L’area del Mar Libico a sud di quella maltese e confinante con le acque territoriali della Libia non è posta sotto la responsabilità di alcuno Stato.
È per questa ragione che la prima centrale MRCC contattata dovrà attivarsi per salvare le barche dei migranti e dei rifugiati in pericolo. E, in questo periodo, la stragrande maggioranza di richieste d’aiuto arriva in Italia.

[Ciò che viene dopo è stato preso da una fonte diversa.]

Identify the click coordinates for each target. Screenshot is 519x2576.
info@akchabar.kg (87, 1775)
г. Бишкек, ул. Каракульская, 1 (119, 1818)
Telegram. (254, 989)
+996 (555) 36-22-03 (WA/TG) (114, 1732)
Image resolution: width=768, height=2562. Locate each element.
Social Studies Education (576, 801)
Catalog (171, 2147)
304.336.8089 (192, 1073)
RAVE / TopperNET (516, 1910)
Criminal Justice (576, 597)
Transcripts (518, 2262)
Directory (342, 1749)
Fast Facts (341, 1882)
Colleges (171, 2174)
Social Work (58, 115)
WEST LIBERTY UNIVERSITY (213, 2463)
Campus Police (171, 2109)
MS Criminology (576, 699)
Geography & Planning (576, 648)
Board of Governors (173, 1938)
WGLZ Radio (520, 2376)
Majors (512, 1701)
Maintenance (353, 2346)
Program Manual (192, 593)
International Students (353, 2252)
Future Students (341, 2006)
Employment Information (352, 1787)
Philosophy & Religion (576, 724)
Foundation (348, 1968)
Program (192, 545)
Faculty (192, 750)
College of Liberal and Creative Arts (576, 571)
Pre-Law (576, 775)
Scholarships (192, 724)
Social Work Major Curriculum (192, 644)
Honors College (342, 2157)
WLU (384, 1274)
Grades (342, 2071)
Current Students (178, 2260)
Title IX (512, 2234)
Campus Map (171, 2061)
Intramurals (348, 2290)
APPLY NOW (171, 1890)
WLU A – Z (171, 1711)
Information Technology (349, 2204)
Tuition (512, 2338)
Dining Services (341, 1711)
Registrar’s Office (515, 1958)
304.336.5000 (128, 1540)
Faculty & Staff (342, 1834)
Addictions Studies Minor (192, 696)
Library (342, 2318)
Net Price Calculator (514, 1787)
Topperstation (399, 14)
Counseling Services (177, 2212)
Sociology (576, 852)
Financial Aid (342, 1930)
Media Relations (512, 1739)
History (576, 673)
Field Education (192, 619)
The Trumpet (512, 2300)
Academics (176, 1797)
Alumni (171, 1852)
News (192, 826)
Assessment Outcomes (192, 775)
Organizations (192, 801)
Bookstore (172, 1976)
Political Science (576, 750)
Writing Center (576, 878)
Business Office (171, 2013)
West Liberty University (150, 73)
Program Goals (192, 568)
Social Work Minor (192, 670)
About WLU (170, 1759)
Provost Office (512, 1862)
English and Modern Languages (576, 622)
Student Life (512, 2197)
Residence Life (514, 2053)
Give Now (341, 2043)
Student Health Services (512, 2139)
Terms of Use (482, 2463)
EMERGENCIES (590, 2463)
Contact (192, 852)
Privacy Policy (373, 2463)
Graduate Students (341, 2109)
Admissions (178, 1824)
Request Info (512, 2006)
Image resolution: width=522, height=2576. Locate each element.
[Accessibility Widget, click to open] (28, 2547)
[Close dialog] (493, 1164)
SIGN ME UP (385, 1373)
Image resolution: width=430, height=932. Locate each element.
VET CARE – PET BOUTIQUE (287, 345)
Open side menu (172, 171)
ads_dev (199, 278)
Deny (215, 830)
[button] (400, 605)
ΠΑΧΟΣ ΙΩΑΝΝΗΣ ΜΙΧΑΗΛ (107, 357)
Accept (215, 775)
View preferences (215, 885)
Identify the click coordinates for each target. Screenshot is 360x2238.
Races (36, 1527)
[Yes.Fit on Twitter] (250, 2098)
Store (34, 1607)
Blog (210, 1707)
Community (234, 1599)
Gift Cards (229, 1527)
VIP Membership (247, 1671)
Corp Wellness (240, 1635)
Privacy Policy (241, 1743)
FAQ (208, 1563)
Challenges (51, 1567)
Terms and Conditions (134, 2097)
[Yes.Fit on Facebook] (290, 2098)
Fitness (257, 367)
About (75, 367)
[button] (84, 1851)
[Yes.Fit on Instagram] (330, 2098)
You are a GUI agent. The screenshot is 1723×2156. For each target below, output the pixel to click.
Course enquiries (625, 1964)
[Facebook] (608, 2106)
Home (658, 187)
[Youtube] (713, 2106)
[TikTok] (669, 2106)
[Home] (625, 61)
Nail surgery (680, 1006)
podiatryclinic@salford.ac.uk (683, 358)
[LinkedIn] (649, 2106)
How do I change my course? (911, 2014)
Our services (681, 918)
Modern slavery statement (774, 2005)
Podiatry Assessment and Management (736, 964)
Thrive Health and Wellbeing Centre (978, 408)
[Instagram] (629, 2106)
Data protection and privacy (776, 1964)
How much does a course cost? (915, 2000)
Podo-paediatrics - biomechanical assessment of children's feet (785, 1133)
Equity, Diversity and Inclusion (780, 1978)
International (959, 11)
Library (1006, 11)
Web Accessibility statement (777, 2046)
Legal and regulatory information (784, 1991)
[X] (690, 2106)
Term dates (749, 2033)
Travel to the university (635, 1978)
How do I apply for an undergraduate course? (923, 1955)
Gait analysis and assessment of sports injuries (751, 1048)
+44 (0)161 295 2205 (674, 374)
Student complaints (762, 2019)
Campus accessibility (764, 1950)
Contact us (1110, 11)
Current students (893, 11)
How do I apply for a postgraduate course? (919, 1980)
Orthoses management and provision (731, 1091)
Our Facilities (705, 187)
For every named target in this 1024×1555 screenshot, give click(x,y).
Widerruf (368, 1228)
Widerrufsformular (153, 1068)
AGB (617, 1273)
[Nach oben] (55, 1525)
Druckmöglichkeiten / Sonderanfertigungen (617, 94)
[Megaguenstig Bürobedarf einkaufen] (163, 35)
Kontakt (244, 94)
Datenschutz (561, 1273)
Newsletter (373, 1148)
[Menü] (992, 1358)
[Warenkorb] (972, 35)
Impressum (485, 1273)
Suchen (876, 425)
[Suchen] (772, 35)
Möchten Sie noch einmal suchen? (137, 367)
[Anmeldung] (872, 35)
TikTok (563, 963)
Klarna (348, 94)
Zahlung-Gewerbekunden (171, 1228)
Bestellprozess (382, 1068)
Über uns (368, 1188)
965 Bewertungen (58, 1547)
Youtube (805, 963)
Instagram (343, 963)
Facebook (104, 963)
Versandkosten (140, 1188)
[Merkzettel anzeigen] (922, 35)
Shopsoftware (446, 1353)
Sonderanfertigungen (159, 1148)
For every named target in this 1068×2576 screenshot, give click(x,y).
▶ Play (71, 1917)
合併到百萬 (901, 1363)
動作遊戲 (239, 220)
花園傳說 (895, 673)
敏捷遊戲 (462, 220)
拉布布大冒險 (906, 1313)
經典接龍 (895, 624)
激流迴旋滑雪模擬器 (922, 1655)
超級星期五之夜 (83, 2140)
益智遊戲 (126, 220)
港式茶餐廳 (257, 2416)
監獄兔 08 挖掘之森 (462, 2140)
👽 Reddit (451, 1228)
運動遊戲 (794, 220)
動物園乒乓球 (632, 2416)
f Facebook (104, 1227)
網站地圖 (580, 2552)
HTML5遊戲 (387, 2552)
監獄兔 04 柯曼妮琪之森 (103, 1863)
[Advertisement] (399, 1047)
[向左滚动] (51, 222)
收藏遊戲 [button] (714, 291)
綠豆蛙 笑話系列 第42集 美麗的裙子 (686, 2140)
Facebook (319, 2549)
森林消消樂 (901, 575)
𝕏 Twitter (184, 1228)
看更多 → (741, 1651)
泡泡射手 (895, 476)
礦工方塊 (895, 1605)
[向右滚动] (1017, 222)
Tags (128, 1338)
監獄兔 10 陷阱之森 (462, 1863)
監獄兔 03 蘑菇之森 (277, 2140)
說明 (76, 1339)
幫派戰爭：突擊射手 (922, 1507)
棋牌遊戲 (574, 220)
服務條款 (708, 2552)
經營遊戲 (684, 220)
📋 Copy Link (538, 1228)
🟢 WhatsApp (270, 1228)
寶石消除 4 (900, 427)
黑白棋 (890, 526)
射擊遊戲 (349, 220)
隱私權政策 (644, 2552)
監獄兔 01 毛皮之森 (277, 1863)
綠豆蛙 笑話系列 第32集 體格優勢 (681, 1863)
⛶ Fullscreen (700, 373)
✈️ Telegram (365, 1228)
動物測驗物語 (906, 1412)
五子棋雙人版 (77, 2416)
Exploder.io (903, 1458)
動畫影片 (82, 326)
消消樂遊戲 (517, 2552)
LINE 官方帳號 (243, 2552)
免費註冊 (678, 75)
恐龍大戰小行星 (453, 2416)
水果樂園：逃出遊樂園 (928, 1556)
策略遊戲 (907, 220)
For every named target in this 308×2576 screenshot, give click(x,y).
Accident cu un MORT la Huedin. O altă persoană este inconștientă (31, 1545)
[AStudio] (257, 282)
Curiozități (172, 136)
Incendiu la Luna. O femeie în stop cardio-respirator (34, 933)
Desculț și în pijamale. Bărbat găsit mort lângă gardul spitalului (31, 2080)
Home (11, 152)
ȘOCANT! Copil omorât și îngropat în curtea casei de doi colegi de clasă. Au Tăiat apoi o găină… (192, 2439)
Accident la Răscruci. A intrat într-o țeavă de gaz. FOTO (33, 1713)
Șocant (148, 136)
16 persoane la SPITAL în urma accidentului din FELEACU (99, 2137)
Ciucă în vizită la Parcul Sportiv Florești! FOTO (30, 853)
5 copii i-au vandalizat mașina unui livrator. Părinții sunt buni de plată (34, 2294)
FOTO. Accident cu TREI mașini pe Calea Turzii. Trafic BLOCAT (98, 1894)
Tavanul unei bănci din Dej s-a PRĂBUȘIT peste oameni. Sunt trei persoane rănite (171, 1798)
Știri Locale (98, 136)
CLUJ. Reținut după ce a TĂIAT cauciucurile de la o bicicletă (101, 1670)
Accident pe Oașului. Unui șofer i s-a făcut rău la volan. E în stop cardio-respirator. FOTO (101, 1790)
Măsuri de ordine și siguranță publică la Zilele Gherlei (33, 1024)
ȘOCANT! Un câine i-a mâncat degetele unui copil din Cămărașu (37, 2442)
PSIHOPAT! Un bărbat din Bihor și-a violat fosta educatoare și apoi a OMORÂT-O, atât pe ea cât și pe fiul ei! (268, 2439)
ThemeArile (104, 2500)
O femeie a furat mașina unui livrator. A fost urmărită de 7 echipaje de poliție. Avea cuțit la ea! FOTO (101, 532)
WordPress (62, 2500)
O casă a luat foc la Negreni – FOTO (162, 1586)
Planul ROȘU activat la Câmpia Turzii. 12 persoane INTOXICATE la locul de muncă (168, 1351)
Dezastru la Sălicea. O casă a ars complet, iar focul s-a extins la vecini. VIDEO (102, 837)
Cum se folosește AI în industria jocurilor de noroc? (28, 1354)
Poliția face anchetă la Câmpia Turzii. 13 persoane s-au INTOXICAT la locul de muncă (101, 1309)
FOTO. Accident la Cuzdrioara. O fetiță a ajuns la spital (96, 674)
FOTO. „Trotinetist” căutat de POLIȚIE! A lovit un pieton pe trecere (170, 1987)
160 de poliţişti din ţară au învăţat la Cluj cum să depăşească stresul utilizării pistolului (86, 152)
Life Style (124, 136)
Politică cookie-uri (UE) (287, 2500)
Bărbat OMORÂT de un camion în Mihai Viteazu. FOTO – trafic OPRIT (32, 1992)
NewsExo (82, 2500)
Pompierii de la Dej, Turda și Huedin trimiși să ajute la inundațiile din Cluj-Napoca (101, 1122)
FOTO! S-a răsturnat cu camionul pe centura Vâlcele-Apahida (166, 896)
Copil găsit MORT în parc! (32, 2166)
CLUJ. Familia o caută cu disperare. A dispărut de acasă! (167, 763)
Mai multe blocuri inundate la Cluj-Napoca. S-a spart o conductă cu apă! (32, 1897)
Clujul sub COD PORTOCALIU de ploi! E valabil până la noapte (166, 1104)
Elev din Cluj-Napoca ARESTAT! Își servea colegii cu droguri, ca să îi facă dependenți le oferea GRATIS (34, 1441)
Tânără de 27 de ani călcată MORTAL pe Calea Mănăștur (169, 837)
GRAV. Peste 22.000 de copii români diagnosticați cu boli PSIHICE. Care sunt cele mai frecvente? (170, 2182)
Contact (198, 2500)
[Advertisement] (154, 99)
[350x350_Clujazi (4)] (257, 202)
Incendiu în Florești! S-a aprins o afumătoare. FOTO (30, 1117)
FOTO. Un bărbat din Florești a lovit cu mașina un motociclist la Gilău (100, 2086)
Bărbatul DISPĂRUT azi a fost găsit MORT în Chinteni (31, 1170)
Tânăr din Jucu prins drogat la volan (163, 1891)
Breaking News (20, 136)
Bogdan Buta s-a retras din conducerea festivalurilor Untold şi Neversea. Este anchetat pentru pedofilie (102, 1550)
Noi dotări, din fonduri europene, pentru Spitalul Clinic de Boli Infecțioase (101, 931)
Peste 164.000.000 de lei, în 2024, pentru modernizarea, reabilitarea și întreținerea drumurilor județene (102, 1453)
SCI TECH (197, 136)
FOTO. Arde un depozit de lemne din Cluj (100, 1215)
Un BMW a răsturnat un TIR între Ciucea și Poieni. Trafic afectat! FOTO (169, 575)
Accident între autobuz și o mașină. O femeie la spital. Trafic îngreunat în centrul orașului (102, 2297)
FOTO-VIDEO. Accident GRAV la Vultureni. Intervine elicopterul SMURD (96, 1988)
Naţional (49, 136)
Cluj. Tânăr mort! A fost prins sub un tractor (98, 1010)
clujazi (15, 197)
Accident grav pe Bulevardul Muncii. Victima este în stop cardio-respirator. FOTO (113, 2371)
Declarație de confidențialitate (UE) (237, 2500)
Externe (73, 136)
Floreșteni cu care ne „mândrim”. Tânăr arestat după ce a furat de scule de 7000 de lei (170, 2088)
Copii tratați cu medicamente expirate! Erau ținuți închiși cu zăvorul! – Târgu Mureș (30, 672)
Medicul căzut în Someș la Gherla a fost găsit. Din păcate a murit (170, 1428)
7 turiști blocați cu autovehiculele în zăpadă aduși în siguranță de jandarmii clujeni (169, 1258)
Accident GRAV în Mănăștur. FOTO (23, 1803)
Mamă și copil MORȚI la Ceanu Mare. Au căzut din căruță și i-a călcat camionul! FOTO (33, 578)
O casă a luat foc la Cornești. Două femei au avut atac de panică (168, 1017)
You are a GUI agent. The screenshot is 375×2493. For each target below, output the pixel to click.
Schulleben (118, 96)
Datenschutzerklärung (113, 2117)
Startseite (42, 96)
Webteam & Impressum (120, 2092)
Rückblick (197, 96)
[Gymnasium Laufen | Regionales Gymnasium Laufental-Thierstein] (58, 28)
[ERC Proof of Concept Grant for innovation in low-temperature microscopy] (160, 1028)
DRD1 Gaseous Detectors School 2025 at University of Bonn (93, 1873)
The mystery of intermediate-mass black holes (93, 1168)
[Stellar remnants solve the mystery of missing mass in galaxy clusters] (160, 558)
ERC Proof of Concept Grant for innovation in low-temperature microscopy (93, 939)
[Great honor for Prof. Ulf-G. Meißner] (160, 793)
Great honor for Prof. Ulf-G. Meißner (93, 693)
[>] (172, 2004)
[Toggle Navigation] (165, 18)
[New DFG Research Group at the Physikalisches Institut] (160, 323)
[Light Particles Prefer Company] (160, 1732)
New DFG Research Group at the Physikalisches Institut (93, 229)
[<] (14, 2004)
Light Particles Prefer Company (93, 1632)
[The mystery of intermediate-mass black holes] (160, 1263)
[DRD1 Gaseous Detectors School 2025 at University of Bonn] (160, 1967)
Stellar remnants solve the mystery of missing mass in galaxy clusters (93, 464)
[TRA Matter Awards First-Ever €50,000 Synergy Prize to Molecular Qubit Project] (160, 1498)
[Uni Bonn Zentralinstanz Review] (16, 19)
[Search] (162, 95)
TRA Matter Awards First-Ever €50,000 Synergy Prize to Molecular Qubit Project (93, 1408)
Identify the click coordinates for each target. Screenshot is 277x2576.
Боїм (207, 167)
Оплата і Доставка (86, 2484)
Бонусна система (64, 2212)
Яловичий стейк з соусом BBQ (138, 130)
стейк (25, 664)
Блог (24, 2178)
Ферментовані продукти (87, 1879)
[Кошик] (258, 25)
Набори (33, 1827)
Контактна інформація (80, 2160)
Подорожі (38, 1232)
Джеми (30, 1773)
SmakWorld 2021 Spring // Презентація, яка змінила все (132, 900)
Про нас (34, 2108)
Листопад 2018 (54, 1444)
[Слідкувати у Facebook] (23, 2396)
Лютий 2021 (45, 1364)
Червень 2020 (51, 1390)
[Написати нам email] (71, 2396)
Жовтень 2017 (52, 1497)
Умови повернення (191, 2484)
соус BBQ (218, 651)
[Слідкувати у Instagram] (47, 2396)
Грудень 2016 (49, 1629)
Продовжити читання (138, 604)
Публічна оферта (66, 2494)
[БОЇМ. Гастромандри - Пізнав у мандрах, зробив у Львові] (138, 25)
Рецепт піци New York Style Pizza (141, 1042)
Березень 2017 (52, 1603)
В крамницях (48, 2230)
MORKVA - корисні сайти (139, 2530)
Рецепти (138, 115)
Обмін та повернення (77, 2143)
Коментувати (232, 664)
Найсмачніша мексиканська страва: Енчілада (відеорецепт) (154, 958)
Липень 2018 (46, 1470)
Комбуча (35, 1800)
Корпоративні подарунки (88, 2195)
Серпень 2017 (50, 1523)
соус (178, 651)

5. Come si definisce “luogo sicuro” dove i migranti devono essere sbarcati dopo il recupero in mare?
Una volta finito il salvataggio in mare, l’operazione SAR non è ancora conclusa. I migranti devono essere condotti in un “luogo sicuro” (dall’inglese place of safety), ovvero un luogo che fornisca le garanzie fondamentali ai naufraghi.
Le persone tratte in salvo devono essere portate dove: 1) la sicurezza e la vita dei naufraghi non è più in pericolo. Per questa ragione, non sono considerati “sicuri” porti di paesi dove vige la pena di morte o dove anche un solo migrante salvato in mare possa essere perseguitato per ragioni politiche, etniche o di religione. Dove 2) le necessità primarie (cibo, alloggio e cure mediche) sono soddisfatte e 3) può essere organizzato il trasporto dei naufraghi verso una destinazione finale.
Un “luogo sicuro” — e questo è un punto importante — deve essere individuato dal MRCC che ha la responsabilità del coordinamento delle operazioni stesse. In altre parole, se è la centrale operativa di Roma a ricevere la richiesta d’aiuto deve anche scegliere il luogo dove portare i naufraghi.
6. È possibile presentare domanda di asilo in mare?
In mare non è possibile una valutazione formale dello status di rifugiato o di richiedente asilo (in virtù del Protocollo di Palermo del 2000 contro la tratta di migranti; Reg. EU 2014/656 per le operazioni Frontex; d.lgs 286/’98 — T.U. immigrazione e discendente DM 14 luglio 2003; ecc.). Tutte le imbarcazioni coinvolte in operazioni SAR hanno come priorità il soccorso e il trasporto in un “luogo sicuro” dei migranti raccolti in mare e le azioni di soccorso prescindono dallo status giuridico delle persone.